Li-poly batteries are also gaining favor in the world of radio-controlled aircraft as well as radio-controlled cars, where the advantages of both lower weight and greatly increased run times can be sufficient justification for the price. Some airsoft gun owners have switched to LiPo batteries due to the above reasons and the increased rate of fire they provide. However, lithium polymer-specific chargers are required in order to avoid fire and explosion. Explosions can also occur if the battery is short-circuited, as tremendous current passes through the cell in an instant. Radio-control enthusiasts take special precautions to ensure their battery leads are properly connected and insulated. Furthermore fires can occur if the cell or pack is punctured. Radio-controlled car batteries are often protected by durable plastic cases to prevent puncture. Specially designed electronic motor speed controls are used to prevent excessive discharge and subsequent battery damage.
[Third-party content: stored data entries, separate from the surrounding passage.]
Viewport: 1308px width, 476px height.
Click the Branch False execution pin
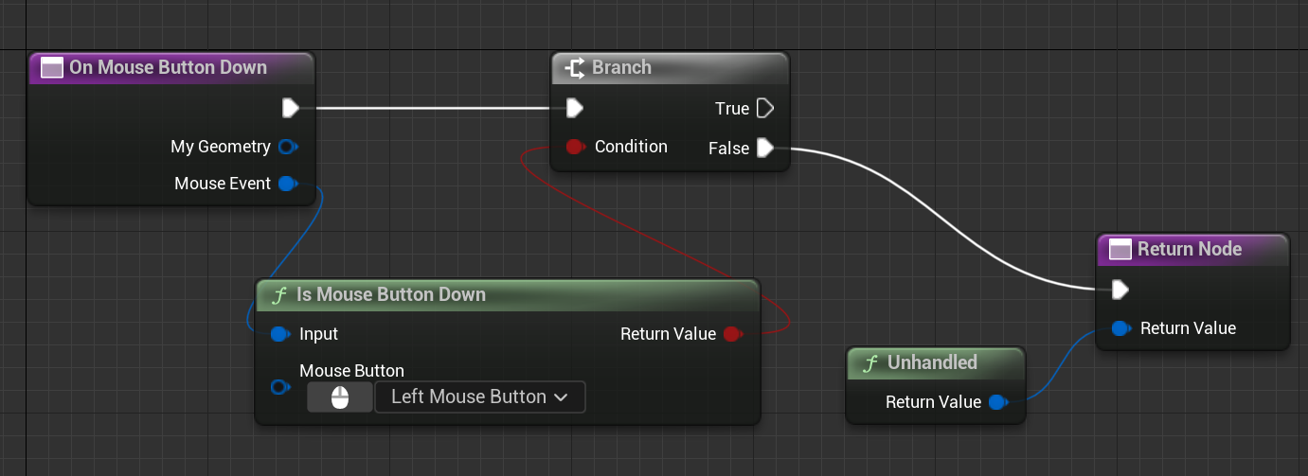tap(765, 148)
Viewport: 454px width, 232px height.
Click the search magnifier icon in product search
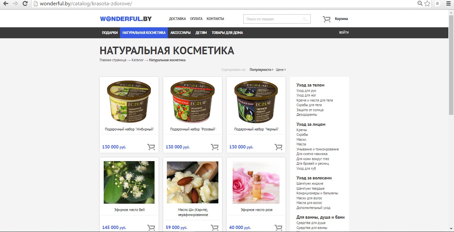(305, 19)
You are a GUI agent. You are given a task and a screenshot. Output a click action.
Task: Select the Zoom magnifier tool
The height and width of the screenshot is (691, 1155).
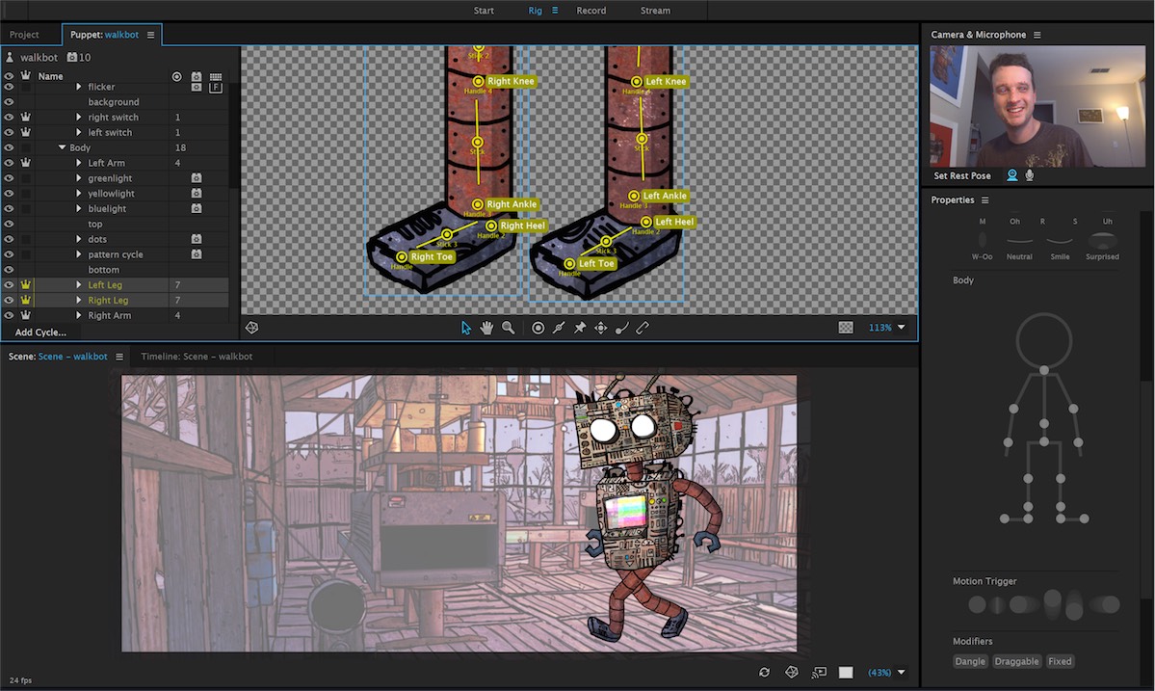tap(508, 328)
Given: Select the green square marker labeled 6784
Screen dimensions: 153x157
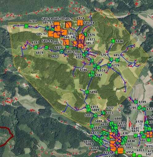Looking at the screenshot, I should pyautogui.click(x=26, y=26).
This is achieved using a low voltage cutoff (LVC) setting that is adjusted to maintain cell voltage greater than (typically) 3 V per cell.
Li-poly batteries are also gaining ground in PDAs and laptop computers, such as Apple's MacBook family, Amazon's Kindle, Lenovo's Thinkpad X300 and Ultrabay Batteries, the OQO series of palmtops, the HP Mini and Dell products featuring D-bay batteries. They can be found in small digital music devices such as iPods, Zunes, and other MP3 players and the Apple iPhone and iPad, as well as gaming equipment like Sony's PlayStation 3 wireless controllers. They are desirable in applications where small form factors and energy density outweigh cost considerations.
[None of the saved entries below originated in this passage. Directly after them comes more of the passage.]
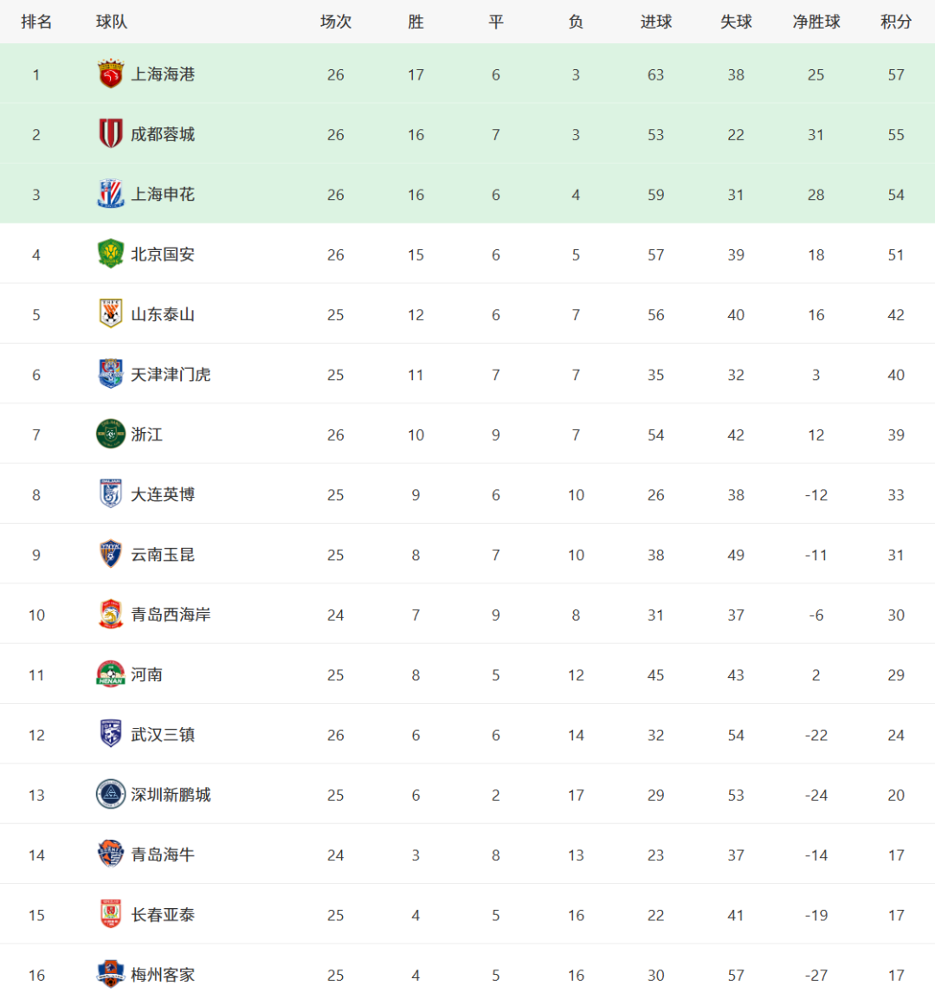Click the 成都蓉城 team crest icon
Screen dimensions: 935x999
click(110, 134)
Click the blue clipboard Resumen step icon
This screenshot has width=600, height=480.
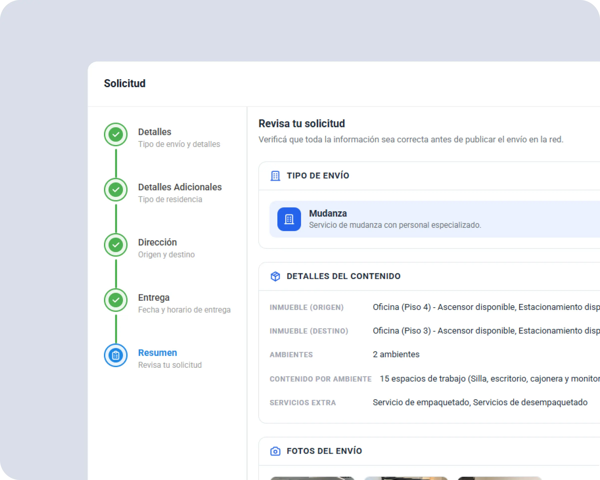pos(116,355)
These batteries may also power the next generation of battery electric vehicles. The cost of an electric car of this type is prohibitive, but proponents argue that with increased production, the cost of Li-poly batteries will go down.
Hyundai Motor Company uses this battery type in some of its hybrid electric vehicles.[3] On October 26, 2010, a Li-poly powered Audi A2 covered the record distance of 600 km without recharging.[4]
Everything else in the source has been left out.